Microsoft has publicly released Maia 200, a second-generation in-house AI accelerator the company says is optimised for large-model inference and designed to compete directly with the custom chips rolled out by Amazon and Google. Built on TSMC’s 3nm process, the Maia 200 packs over 140 billion transistors, native FP8/FP4 tensor cores and on-chip engineering that Microsoft says delivers more than 10 PetaFLOPS at FP4 and above 5 PetaFLOPS at FP8 while keeping SoC thermal design power under 750W.
The company also highlighted a heavy memory and interconnect stack: each Maia 200 chip is paired with 216GB of HBM3e offering about 7TB/s of bandwidth plus 272MB of on-chip SRAM. Microsoft reports a bidirectional expansion link of 2.8TB/s per chip and says the architecture supports predictable collective operations across clusters of up to 6,144 accelerators. In Microsoft’s internal comparisons the Maia 200’s FP4 throughput exceeds Amazon’s Trainium v3 by more than threefold, and its FP8 performance surpasses Google’s TPU v7.
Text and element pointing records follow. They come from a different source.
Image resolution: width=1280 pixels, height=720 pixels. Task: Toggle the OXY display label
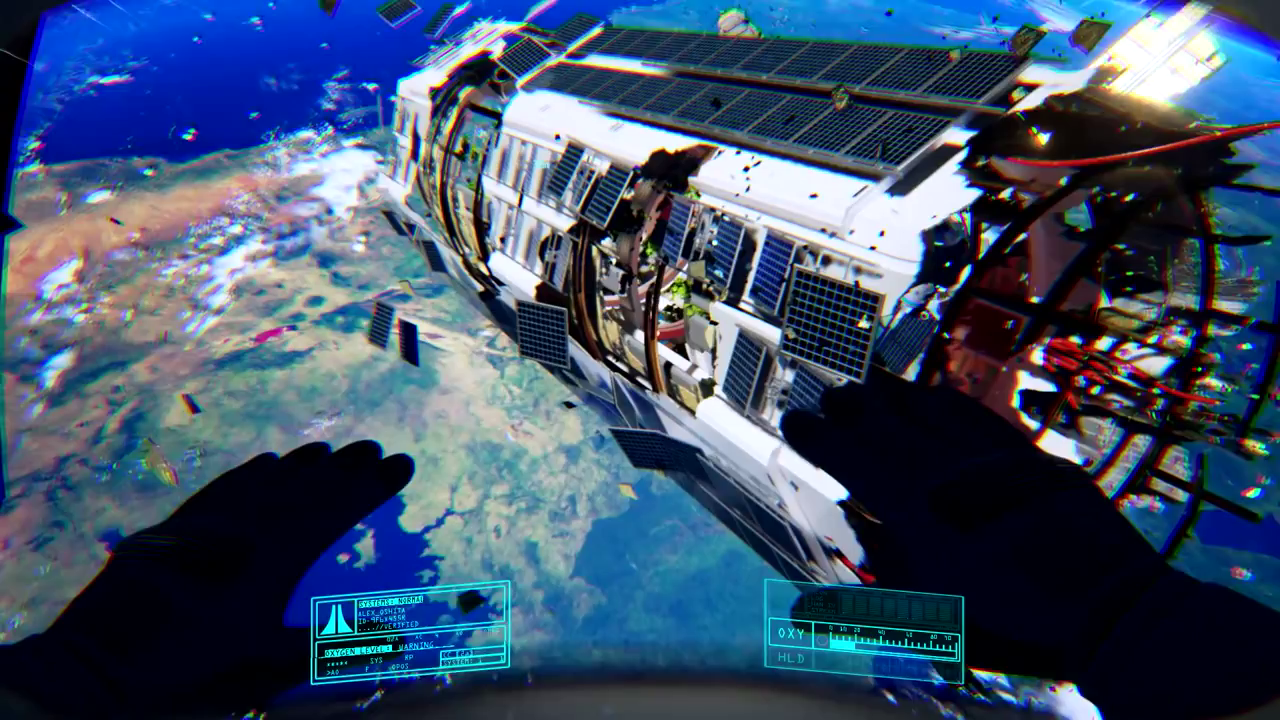coord(791,633)

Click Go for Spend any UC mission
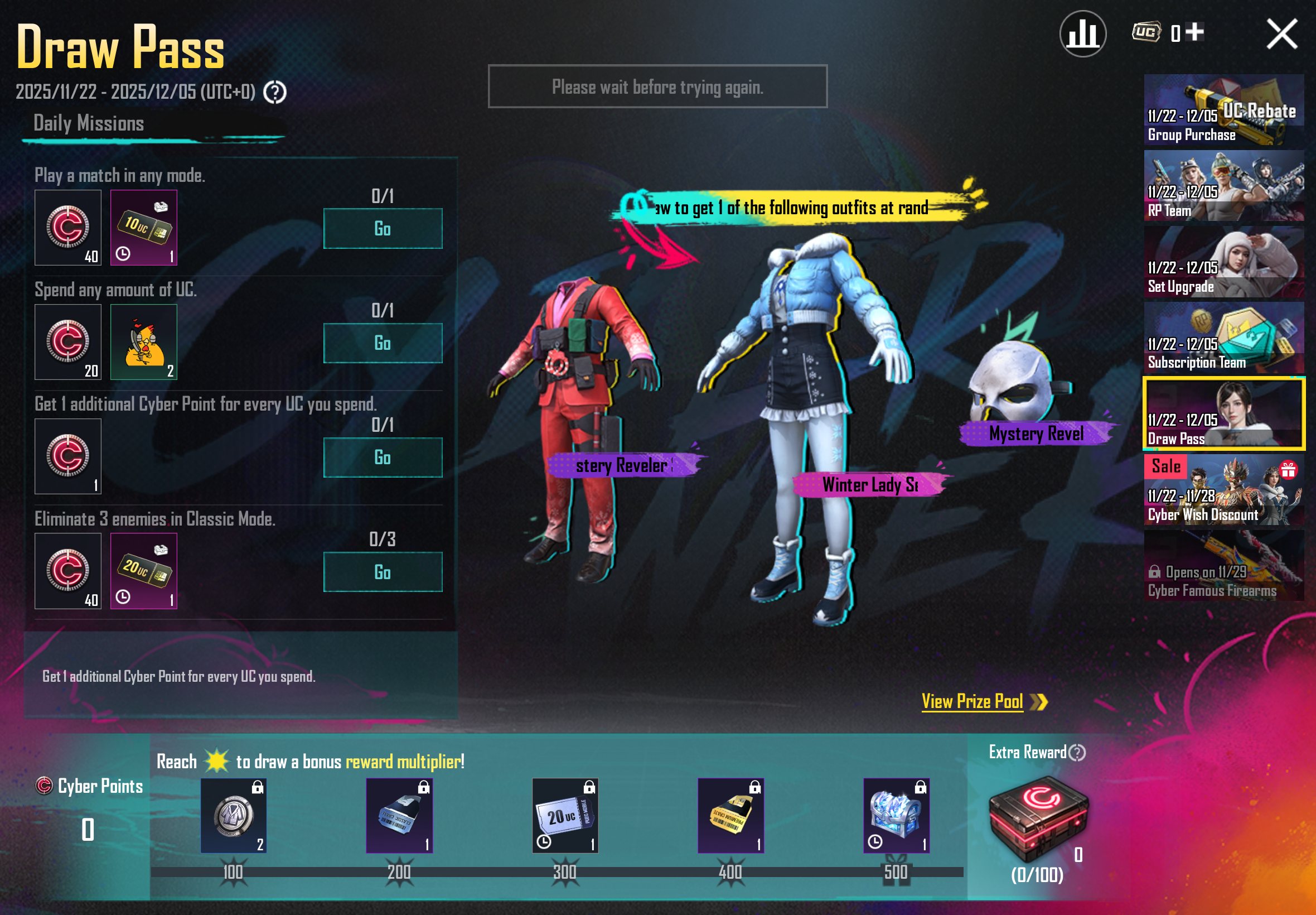click(383, 343)
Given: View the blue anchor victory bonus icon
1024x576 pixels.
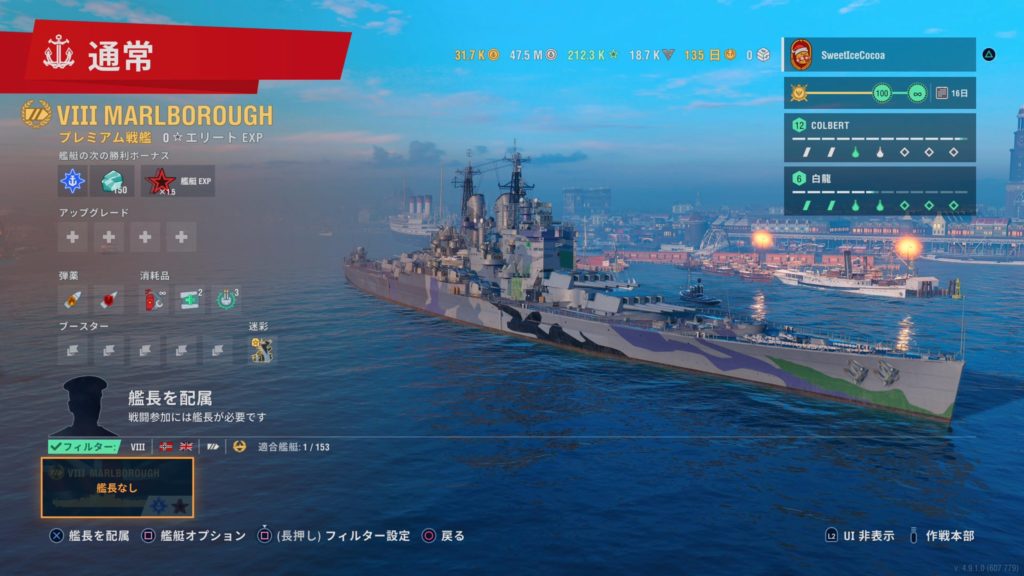Looking at the screenshot, I should click(x=73, y=181).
Microsoft is framing Maia 200 not only as a performance play but as an economics one. The company claims the Maia 200-based inference system is the most efficient it has deployed to date and that “performance per dollar” has improved by roughly 30% compared with the latest hardware in its fleet. Each Maia 200 server houses four chips and uses Ethernet rather than InfiniBand for interconnect — a noteworthy choice given InfiniBand’s association with Nvidia after its Mellanox acquisition.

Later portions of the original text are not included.